In Scotland, the Rangers football (soccer) club has faced financial challenges. After being more than 100 million pounds in debt, the club was placed into administration, and its assets were purchased. The entity that purchased the assets then applied for membership in the Rangers' former league, the Scottish Premier League (SPL).

Initially, indications were that Rangers' application would be denied in the League's July 4 vote. (Yes, they have a Fourth of July in Scotland, but it's not an American holiday.) On the eve of the vote, however, James Traynor reported that some clubs were having second thoughts about their vote:

RANGERS and a breakaway group of SPL clubs were last night on the brink of a compromise deal which would secure the Ibrox club’s place in the top flight.

Without getting into the details of why the clubs were moved to do this, everyone was aware of the potential financial ramifications if the Rangers were not part of the SPL:

[The clubs] have been warned as much as £15million could be wiped off the value of their deals with Sky and ESPN if Rangers are frozen out of the SPL for more than one season.

Already they fear being denied the £645,000 they are each due to receive from the TV companies on August 6.

And without that revenue and additional slices of the financial pie later in the year it is feared several SPL clubs, perhaps including Kilmarnock, Motherwell and Dundee United, could be facing closure.

So it was in the clubs' financial interest to keep the Rangers in the SPL.

So how did this affect the vote? It didn't:

An SPL statement read: "At today's General Meeting, SPL clubs today voted overwhelmingly to reject the application from Rangers newco to join the SPL."
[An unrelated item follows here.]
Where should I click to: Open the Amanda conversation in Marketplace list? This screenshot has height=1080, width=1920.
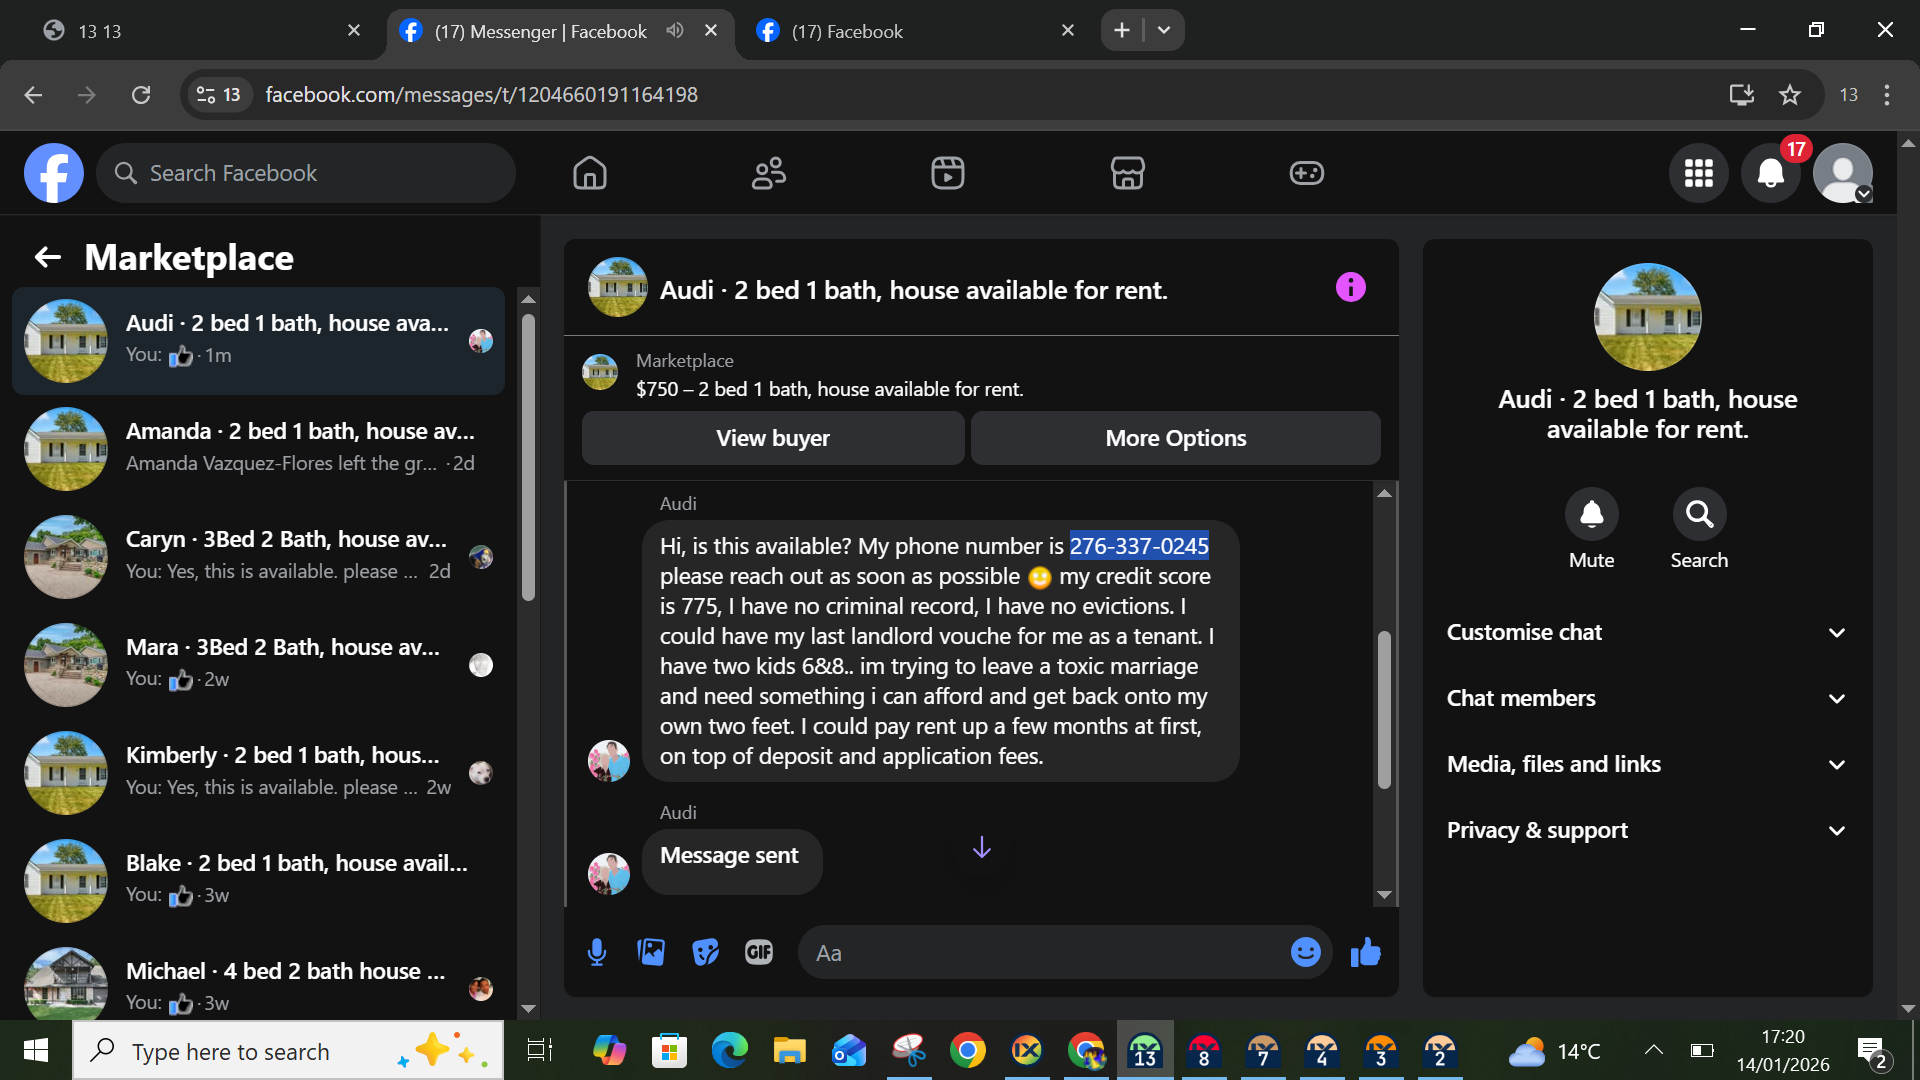tap(260, 447)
So what has happened? No one is talking, but even Celtic, a leading team in the SPL (and a long-standing rival of Rangers), is not immune to financial loss:

The relegation of Rangers to the Third Division of the Scottish Football League will have cut income. Although Sky do not comment on the value of the five-year deal it is being suggested the sum paid out has dipped from around €20 million a season to €16 million. There is sure to be a further impact on the Scottish Premier League since the Rangers away support now travels to different grounds.

At such a moment, it is wise to remember once again the term “Old Firm” is a scornful reminder the clubs are business partners as much as rivals. The relationship has been as lucrative as it is claustrophobic and Celtic chief executive Peter Lawwell might pine for absent Rangers, even if he could not say so in public.

Why couldn't he say so in public? Because of what the fans are saying (this was written in February, several months before Rangers left the SPL):

If Rangers liquidate and a newco/Phoenix club gain entry straight back into the league; this is a kick in the teeth for the premise of fair and true competition and the whole ethos of what football is about. 1000s of fans of other clubs will simply give up – as there is no value in cheating and straight away having the slate wiped cleaned!

Yes, Celtic and other fans were happy to say "good riddance" to Rangers - "fan" is, after all, short for "fanatic." But it appears that the fans of the Rangers, now playing in the lower reaches of Scottish football, are more fanatic than most of their former SPL partners:

46,015 people crammed into the stadium to watch Rangers’ emphatic 5-1 win (over Elgin City) after a domineering performance from the Glaswegian giants. This was the second highest attendance in the United Kingdom (and the highest in Scotland)—hundreds more than their bitter enemies Celtic brought to Celtic Park for their 2-2 draw with Edinburgh side Hibernian in the Scottish Premier League....

The club’s lowest home attendance this season was just under 30,000; a figure 90 percent of the SPL can only dream of.

Because of other things going on in Scottish football, it is currently not possible for Rangers to rejoin the SPL until the fall of 2014 at the earliest. Rangers would need to be promoted twice to reach the top level again. If they can do this, would the SPL welcome them with open arms? And would Rangers want to rejoin the SPL? As of now, Rangers and SPL are not on the best terms.